Mrs. McCrae looked at him apprehensively.
“I think, you know,” said the Archdeacon gently, “that we’ve got to go to the police.”
Chapter Twelve
Miss Marple had found no difficulty in enjoying her stay in London. She did a lot of the things that she had not had the time to do in her hitherto brief visits to the capital. It has to be regretfully noted that she did not avail herself of the wide cultural activities that would have been possible to her. She visited no picture galleries and no museums. The idea of patronizing a dress show of any kind would not even have occurred to her. What she did visit were the glass and china departments of the large stores, and the household linen departments, and she also availed herself of some marked down lines in furnishing fabrics. Having spent what she considered a reasonable sum upon these household investments, she indulged in various excursions of her own. She went to places and shops she remembered from her young days, sometimes merely with the curiosity of seeing whether they were still there. It was not a pursuit that she had ever had time for before, and she enjoyed it very much. After a nice little nap after lunch, she would go out, and, avoiding the attentions of the commissionaire if possible, because he was so firmly imbued with the idea that a lady of her age and frailty should always go in a taxi, she walked towards a bus stop, or tube station. She had bought a small guide to buses and their routes—and an Underground Transport Map; and she would plan her excursion carefully. One afternoon she could be seen walking happily and nostalgically round Evelyn Gardens or Onslow Square murmuring softly, “Yes, that was Mrs. Van Dylan’s house. Of course it looks quite different now. They seem to have remodelled it. Dear me, I see it’s got four bells. Four flats, I suppose. Such a nice old-fashioned square this always was.”

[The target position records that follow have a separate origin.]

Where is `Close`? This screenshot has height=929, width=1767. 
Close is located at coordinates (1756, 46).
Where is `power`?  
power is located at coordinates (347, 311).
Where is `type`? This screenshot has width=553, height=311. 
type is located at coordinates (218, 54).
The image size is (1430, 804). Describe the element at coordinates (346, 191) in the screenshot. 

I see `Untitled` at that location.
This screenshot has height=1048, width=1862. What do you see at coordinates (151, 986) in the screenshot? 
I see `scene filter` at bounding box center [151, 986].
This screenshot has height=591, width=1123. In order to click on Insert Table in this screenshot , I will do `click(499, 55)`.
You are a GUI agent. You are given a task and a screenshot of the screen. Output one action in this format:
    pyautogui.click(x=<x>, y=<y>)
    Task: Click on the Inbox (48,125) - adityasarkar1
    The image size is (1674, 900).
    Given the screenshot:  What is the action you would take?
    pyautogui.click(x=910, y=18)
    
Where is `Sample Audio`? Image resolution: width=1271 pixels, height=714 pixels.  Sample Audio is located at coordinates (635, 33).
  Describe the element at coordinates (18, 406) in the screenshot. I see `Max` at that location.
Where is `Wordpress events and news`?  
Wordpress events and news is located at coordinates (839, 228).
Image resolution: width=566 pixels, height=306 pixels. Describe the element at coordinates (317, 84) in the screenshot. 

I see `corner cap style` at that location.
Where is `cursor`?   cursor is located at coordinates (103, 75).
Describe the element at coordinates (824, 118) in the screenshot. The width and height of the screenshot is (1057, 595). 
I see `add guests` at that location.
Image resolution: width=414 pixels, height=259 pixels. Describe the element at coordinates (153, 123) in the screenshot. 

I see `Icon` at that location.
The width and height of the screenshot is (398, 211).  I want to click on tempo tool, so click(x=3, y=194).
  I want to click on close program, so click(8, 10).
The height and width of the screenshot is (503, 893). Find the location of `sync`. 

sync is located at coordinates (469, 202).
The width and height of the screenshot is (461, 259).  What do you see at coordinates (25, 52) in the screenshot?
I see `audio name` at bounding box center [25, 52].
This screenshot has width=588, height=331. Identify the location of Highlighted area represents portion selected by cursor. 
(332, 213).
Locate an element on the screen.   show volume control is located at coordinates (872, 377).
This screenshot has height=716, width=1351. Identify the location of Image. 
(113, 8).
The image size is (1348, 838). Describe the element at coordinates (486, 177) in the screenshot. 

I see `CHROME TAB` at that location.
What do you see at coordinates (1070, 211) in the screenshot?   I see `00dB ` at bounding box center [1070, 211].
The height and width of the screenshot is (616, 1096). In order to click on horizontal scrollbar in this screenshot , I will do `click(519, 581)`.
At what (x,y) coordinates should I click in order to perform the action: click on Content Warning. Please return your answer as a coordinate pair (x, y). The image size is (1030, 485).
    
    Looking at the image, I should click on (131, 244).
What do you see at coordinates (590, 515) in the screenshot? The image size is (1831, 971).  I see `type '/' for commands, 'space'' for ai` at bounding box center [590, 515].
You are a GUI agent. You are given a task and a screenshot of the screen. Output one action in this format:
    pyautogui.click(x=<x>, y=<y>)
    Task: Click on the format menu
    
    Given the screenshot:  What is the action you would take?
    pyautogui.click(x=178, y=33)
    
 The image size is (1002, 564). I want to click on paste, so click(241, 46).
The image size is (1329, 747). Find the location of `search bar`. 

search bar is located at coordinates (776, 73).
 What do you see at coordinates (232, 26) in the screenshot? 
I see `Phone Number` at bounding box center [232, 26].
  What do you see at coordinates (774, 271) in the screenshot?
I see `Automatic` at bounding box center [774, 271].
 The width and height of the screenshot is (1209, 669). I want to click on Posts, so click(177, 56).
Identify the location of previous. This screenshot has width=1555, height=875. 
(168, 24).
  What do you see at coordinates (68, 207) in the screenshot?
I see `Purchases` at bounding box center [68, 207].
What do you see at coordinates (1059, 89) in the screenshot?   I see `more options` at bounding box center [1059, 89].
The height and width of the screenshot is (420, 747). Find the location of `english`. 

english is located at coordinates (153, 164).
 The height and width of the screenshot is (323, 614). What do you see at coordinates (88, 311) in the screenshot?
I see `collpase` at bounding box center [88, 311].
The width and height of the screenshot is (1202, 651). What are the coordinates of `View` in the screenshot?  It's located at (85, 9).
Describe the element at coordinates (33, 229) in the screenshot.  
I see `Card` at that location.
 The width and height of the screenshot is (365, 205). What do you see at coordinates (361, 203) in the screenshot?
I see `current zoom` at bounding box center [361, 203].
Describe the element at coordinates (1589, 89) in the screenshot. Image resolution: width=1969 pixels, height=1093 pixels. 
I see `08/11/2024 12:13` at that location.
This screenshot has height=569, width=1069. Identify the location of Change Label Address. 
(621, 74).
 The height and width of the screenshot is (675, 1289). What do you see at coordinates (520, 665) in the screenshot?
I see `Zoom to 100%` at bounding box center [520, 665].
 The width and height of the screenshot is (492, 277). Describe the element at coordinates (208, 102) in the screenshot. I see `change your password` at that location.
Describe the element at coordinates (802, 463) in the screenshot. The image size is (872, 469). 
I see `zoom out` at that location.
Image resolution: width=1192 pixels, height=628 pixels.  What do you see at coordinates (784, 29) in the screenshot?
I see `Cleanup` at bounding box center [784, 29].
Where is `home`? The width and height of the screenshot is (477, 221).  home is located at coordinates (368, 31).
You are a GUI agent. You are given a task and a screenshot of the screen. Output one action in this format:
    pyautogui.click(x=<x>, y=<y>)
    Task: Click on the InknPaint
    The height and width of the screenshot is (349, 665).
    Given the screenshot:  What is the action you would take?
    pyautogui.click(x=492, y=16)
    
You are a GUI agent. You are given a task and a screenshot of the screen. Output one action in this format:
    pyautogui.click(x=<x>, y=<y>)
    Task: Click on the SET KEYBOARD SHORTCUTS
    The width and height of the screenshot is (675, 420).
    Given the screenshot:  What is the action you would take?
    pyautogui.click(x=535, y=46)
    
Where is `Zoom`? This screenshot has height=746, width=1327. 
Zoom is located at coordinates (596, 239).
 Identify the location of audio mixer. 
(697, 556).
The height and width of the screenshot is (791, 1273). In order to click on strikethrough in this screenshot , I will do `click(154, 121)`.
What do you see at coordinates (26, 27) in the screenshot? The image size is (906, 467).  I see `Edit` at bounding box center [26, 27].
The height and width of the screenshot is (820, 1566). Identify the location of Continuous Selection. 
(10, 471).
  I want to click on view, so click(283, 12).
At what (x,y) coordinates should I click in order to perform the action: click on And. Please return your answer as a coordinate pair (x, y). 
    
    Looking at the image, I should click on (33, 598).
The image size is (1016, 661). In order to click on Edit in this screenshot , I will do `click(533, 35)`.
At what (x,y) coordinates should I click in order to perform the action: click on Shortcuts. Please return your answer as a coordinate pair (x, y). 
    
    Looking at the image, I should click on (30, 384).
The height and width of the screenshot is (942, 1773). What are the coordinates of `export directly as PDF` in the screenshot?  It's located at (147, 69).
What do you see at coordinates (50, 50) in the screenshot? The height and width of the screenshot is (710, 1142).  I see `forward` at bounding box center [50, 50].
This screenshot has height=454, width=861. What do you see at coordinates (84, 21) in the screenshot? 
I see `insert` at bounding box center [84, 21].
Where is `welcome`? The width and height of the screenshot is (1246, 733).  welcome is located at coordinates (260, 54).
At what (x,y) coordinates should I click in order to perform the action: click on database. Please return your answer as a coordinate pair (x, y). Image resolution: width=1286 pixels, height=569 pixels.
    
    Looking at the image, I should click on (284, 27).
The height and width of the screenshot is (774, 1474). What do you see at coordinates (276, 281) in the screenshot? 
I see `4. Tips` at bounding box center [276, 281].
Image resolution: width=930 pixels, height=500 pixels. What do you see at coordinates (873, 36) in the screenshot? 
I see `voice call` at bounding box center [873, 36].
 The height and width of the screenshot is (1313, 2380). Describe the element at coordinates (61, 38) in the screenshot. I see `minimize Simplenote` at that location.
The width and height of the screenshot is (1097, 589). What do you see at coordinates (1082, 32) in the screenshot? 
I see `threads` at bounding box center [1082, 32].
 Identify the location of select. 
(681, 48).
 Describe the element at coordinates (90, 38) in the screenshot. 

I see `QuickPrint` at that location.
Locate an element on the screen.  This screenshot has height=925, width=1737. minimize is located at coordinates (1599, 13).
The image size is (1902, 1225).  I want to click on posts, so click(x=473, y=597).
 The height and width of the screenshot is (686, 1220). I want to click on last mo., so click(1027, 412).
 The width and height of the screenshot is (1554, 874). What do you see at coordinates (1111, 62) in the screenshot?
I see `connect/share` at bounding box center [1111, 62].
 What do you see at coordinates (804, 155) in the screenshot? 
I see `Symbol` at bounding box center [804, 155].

Rather shamefacedly she paid a visit to Madame Tussaud’s, a well-remembered delight of her childhood. In Westbourne Grove she looked in vain for Bradley’s. Aunt Helen had always gone to Bradley’s about her sealskin jacket.
Window shopping in the general sense did not interest Miss Marple, but she had a splendid time rounding up knitting patterns, new varieties of knitting wool, and suchlike delights. She made a special expedition to Richmond to see the house that had been occupied by Great-Uncle Thomas, the retired admiral.